User:Omegatron/Memory holes
I dislike it when people delete pseudoscientific articles, burn books, censor opinion, or otherwise destroy information. If an idea has a hold in people's minds, the only way to fight it is to address it and show why it is wrong, not delete it as nonsense. My first response when I see something crackpottish: check Wikipedia for an unbiased, scientific account. "Censoring" information is exactly what makes crackpot stuff take off. "Go to our website to find out what They don't want you to know!!!" Providing a good source of unbiased non-crackpot info is the only way to keep it under control. Improve it; don't remove it. (or Don't delete; debunk?)
From a memetic standpoint, you could say that this is the difference between quarantine and vaccination. Rather than trying to prevent the spread of bad memes by cutting the carriers off from society (which doesn't work anyway), we should seek to destroy the memes themselves with antibodies and set up vaccines in other people to prevent them from being contractible. If you need to commit "memocide" to get people to believe what you believe, your beliefs are probably wrong.
I guess this makes me a crackpottery Inclusionist. See also:
- Wikipedia:Replies to common objections#Cranks
- Jimbo's opinion
- List of pseudosciences and pseudoscientific concepts
- User:Wjbeaty's external pages on excessive skepticism
I'm seeing an increasing number of the vehemently pseudoskeptical around the project lately, and it's quite frustrating. These are the people who scoff and discount things before they know anything about them, who try to get articles on notable subjects deleted just because they're about hoaxes or pseudoscience, who add "allegedly" and other weasel words to every sentence of an article to "neutralize" it, without providing any substantial criticism. This doesn't make the article more neutral; it just makes it stupid. Wikipedia's job is to cover anything notable; "worthy of notice". If more than a handful of people are talking about it, it's probably notable. The truth of the concept is irrelevant in deciding whether we should cover it.
- In deciding whether to write articles about things, we look to whether they are notable, meaning that they are significantly talked about. Doesn't matter if the things are legit or not. See Wikipedia:Notability.

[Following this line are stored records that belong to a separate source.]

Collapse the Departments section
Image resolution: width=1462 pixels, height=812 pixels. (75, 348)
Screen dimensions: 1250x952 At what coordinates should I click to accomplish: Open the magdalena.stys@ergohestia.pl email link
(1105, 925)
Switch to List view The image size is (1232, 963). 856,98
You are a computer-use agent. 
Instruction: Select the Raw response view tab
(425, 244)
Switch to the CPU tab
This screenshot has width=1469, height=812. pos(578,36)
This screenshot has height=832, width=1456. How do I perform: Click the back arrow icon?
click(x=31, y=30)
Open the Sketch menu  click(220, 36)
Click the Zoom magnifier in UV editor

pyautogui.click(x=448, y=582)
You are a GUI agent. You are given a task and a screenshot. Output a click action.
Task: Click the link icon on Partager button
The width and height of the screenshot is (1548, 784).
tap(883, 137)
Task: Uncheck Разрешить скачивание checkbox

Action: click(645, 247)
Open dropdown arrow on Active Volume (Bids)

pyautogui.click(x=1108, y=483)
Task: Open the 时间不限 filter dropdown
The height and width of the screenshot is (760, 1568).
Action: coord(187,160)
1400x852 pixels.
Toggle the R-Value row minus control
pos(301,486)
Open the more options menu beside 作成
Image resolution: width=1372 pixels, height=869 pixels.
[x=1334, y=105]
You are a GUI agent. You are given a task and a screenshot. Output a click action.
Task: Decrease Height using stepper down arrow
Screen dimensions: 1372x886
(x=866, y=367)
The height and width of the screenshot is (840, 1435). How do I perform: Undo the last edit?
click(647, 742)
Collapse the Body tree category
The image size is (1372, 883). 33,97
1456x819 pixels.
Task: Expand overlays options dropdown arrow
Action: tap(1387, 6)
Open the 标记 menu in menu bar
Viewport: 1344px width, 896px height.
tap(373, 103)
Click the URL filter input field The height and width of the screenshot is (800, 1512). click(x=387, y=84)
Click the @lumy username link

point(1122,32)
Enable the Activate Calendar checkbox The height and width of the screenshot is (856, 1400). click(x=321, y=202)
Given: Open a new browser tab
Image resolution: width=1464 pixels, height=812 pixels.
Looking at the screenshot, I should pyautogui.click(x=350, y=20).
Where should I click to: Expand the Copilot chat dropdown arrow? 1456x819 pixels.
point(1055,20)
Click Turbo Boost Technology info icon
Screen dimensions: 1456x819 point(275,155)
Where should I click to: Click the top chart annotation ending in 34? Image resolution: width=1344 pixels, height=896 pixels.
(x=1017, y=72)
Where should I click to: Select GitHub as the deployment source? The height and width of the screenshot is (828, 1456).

- In deciding how to write articles about things that we have decided are notable enough, we try to maintain a neutral viewpoint, which means that we address the concept in a stale, detached, objective manner and don't make value judgments about it. See Wikipedia:Neutral point of view.
You can get into a habit of thought in which you enjoy making fun of all those other people who don't see things as clearly as you do. We have to guard carefully against it.
— Carl Sagan, 1987 CSICOP meeting
...The chief deficiency I see in the skeptical movement is its polarization: Us vs. Them — the sense that we have a monopoly on the truth; that those other people who believe in all these stupid doctrines are morons; that if you're sensible, you'll listen to us; and if not, to hell with you. This is nonconstructive. It does not get our message across. It condemns us to permanent minority status.
There is a principle which is a bar against all information, which cannot fail to keep a man in everlasting ignorance — that principle is contempt prior to investigation.
If we watch ourselves honestly we shall often find that we have begun to argue against a new idea even before it has been completely stated.
So my antagonist said, "Is it impossible that there are flying saucers? Can you prove that it's impossible?" "No", I said, "I can't prove it's impossible. It's just very unlikely". At that he said, "You are very unscientific. If you can't prove it impossible then how can you say that it's unlikely?" But that is the way that is scientific. It is scientific only to say what is more likely and what less likely, and not to be proving all the time the possible and impossible.